Every year the financial media await the Berkshire Hathaway annual shareholder meeting, relishing the opportunity to run interviews with Warren Buffett. Buffett didn’t disappoint this year, speaking freely about his thoughts on a number of issues. Among them was the idea of gold as an investment, which Buffett rejected. The media reported his statements on gold with not even a fraction of the fact-checking they engage in with President Trump’s statements. That’s inexcusable in this instance, because Buffett is dead wrong on gold.
Buffett drew an analogy about $10,000 invested in 1942 and compared the performance between money invested in gold and money invested in the S&P 500. He claimed that $10,000 invested in an S&P 500 index fund in 1942 (a product that didn’t exist back then) would be worth $51 million today, while $10,000 of gold would be worth $400,000 today. He claimed that an investor would have had 300 ounces of gold back then and 300 ounces of gold today. But that’s not true.
Buffett knows that gold ownership in the United States was illegal from 1933 until 1975. Anyone who had tried to buy $10,000 worth of gold in 1942 would have had zero gold, but would face a nice long term in a federal penitentiary. Between 1933 and 1971, gold was the plaything of governments and central banks, the victim of numerous attempts to artificially suppress its market price in the face of Federal Reserve money creation.
In a free market, gold would have appreciated rapidly once it became clear that the dollars being created by the Fed were no longer backed by the gold the US government claimed they were. In fact, the market price of gold did breach the $35 peg several times, yet Western governments still attempted to defend the peg, through agreements such as the London Gold Pool.
Once it was clear that the $35 gold peg could not be sustained, and the US government continued to hemorrhage gold due to foreign government redemptions, President Nixon closed the gold window in 1971. Thereafter, gold was treated as just another commodity, subject to the whims of the market. And what has gold’s performance been since that time?
Since the gold window was closed, gold’s price has increased from around $42 per ounce (it’s been officially valued by the government at $42.22 per ounce since 1973) to over $1,300 per ounce. That’s an average annual increase of 7.6%. Buffett’s vaunted S&P 500, on the other hand, has gone from 98.76 to around 2,660, an average annual increase of 7.3%. So investors who were able to capitalize on gold’s newfound freedom in 1971 have actually seen superior performance to stock markets.

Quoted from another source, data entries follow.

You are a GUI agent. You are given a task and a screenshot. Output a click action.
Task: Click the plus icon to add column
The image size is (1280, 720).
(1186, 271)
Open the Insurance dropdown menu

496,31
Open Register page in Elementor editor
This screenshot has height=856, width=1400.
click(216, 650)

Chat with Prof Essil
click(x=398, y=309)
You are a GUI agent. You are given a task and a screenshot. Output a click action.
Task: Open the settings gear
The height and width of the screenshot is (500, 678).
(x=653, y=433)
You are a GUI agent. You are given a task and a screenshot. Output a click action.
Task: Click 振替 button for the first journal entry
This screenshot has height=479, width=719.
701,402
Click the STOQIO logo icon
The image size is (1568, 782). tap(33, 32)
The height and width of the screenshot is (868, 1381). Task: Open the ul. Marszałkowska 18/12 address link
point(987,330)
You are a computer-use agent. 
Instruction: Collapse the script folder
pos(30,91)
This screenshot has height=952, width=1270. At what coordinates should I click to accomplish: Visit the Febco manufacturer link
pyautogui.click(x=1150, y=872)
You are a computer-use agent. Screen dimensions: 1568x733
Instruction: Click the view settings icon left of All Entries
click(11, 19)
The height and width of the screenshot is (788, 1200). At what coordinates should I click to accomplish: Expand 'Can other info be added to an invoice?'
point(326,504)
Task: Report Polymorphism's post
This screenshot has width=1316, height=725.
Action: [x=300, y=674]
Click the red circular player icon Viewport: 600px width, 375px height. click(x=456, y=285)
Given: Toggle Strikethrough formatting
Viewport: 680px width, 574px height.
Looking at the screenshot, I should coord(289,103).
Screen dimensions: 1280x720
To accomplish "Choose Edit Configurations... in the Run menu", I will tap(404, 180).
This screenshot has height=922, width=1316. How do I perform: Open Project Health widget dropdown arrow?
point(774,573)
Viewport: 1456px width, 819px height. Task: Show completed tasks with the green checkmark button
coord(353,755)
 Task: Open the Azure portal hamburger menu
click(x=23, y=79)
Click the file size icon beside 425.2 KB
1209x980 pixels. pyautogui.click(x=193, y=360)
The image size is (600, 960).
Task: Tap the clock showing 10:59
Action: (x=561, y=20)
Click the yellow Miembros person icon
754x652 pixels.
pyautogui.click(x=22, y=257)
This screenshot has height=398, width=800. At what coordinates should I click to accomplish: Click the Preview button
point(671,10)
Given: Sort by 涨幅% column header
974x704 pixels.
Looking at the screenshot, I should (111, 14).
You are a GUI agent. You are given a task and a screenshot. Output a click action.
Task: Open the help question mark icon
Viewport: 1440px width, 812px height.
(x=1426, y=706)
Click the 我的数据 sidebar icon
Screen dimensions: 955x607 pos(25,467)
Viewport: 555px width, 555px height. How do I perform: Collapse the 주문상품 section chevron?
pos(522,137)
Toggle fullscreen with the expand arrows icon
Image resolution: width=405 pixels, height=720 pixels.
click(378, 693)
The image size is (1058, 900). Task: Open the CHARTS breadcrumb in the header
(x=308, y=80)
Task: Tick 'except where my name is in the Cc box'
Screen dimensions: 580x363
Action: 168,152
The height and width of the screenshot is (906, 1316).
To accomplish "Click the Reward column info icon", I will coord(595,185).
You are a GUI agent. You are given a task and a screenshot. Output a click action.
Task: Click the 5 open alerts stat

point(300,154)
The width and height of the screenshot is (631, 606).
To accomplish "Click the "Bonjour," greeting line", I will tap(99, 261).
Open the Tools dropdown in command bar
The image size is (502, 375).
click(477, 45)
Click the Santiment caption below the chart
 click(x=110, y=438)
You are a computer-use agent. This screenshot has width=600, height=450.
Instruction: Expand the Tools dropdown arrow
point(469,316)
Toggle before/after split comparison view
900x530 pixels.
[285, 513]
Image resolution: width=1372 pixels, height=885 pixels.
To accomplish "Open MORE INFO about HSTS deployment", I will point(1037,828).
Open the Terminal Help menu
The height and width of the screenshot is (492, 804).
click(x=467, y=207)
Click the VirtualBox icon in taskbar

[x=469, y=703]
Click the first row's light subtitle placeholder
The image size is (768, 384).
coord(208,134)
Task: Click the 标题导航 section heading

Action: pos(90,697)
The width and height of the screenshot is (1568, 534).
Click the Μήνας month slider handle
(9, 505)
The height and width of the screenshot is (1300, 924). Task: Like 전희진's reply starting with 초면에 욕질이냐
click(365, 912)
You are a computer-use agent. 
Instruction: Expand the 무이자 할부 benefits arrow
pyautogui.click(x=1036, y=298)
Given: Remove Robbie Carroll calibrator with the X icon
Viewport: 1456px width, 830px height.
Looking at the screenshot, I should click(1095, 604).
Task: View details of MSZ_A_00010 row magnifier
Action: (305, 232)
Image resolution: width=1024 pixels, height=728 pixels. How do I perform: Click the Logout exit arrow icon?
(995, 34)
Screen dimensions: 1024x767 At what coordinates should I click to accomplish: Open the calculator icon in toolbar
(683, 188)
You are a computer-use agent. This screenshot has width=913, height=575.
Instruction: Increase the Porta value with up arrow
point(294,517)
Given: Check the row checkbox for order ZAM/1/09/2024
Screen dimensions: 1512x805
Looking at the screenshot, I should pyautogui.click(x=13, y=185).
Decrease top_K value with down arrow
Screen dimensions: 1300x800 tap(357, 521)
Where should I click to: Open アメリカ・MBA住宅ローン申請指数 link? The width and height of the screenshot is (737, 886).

Unfortunately, American investors were still forbidden from investing in gold until 1975, thus missing out on much of gold’s early gains in the post-Bretton Woods era. But that doesn’t mean it’s too late to invest in gold or that gold won’t continue to perform well. Gold’s performance in the 21st century has been even greater against stock markets. Since the beginning of the century, gold has nearly quintupled from $268 per ounce, an average annual increase of 9.6%. The S&P 500, on the other hand, has only doubled, meaning an average annual increase of 4.1%. That’s pretty impressive performance from gold.
There’s nothing wrong with investing in stocks, and they form part of a well-diversified portfolio. But to say that they are universally superior to gold just isn’t supported by the numbers. It’s clear that gold not only can be part of a well-diversified investment portfolio, but it can also outperform stocks if investors do their homework. Particularly in recent years when consistent investment growth has been hard to come by, and in a future in which large continued stock market gains may no longer be a given, investing in gold may be the best way for many investors to get ahead.